The frequencies that are to be used for the respective ranges can be selected by inspecting the obtained beam patterns against the target patterns as shown in FIGS. 6A and 6B. The frequencies where the processing based on beamforming audio sufficiently approximates the target patterns can be determined from this inspection. These frequencies can then be used as the second frequency range (for processing based on beamforming audio) and the other frequencies can be used as the first frequency range (for processing based on parametric audio). This method of selecting the frequency ranges can be used for any arrangement of microphones, orientation of electronic devices 100, and target pattern.


In the examples of FIGS. 6A and 6B the obtained beam capture patterns can approximate the HRTF patterns at low frequencies. At 563 Hz the microphone arrangement with six microphones 106 performs slightly better than the microphone arrangement with two microphones 106. At higher frequencies both arrays suffer significantly from the spatial aliasing. Therefore, at high frequencies the processing based on beamforming audio is not feasible for these form factors and microphone arrangements.


However, FIGS. 6A and 6B show that the processing based on beamforming audio is feasible at low frequencies. This means that the processing based on parametric audio can be replaced at low frequencies with the processing based on beamforming audio. The provides the benefit that, for the selected frequency range, no matter how complex the sound scene is, the processing based on beamforming audio well represents the spatial sound scene and does not have the spatial capture artefacts (such as source instability) that can arise in processing based on parametric audio.

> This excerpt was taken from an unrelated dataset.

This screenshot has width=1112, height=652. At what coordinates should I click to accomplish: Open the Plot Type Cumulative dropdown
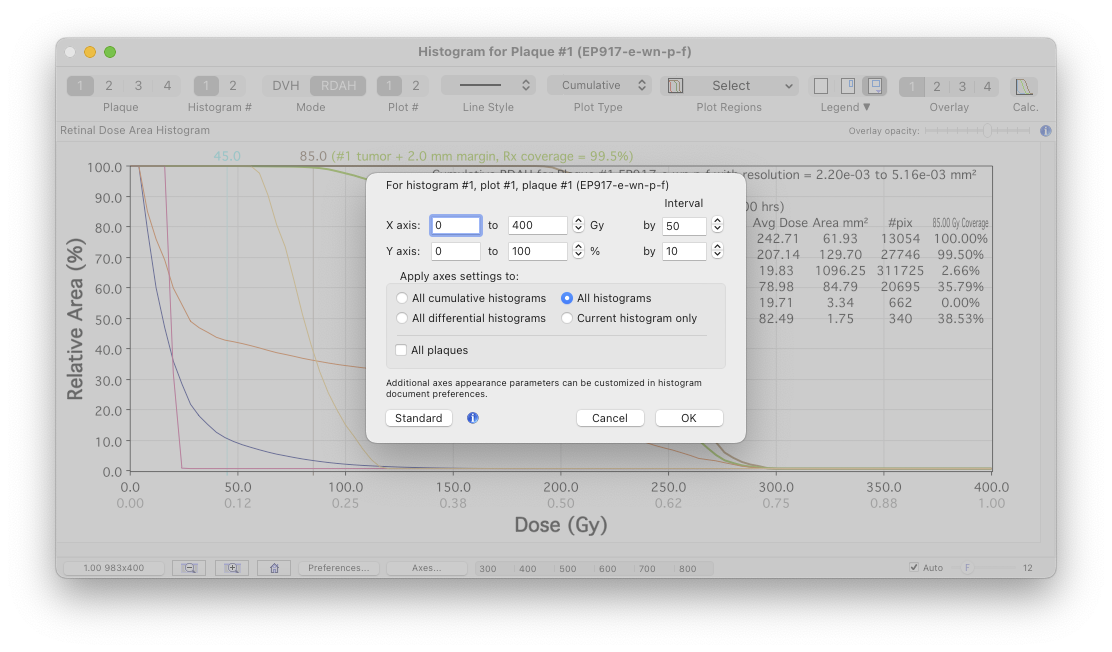point(600,86)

FIG. 7 schematically illustrates an apparatus 700 that could be used to implement examples of the disclosure. The apparatus 700 comprises at least one processor 102 and at least one memory 104. The processors 102 and the memory 104 can be as shown in FIG. 1. The apparatus 700 could comprise additional components that are not shown in FIG. 7. The apparatus 700 could be provided within an electronic device 100 such as a smart phone, a personal computer, an image capturing device, a teleconference device, a capture device integrated in a vehicle or any other suitable type of device comprising at least two microphones.


In the example of FIG. 7 the apparatus 700 comprises a processing apparatus. The apparatus 700 can be configured to process audio data. The apparatus 700 can be configured to process audio data for use in communication systems or for any other suitable purpose.


In the example of FIG. 7 the implementation of the apparatus 700 can be as processing circuitry. In some examples the apparatus 700 can be implemented in hardware alone, have certain aspects in software including firmware alone or can be a combination of hardware and software (including firmware).


As illustrated in FIG. 7 the apparatus 700 can be implemented using instructions that enable hardware functionality, for example, by using executable instructions of a computer program 116 in a general-purpose or special-purpose processor 102 that can be stored on a computer readable storage medium (disk, memory etc.) to be executed by such a processor 102.


The processor 102 is configured to read from and write to the memory 104. The processor 102 can also comprise an output interface via which data and/or commands are output by the processor 102 and an input interface via which data and/or commands are input to the processor 102.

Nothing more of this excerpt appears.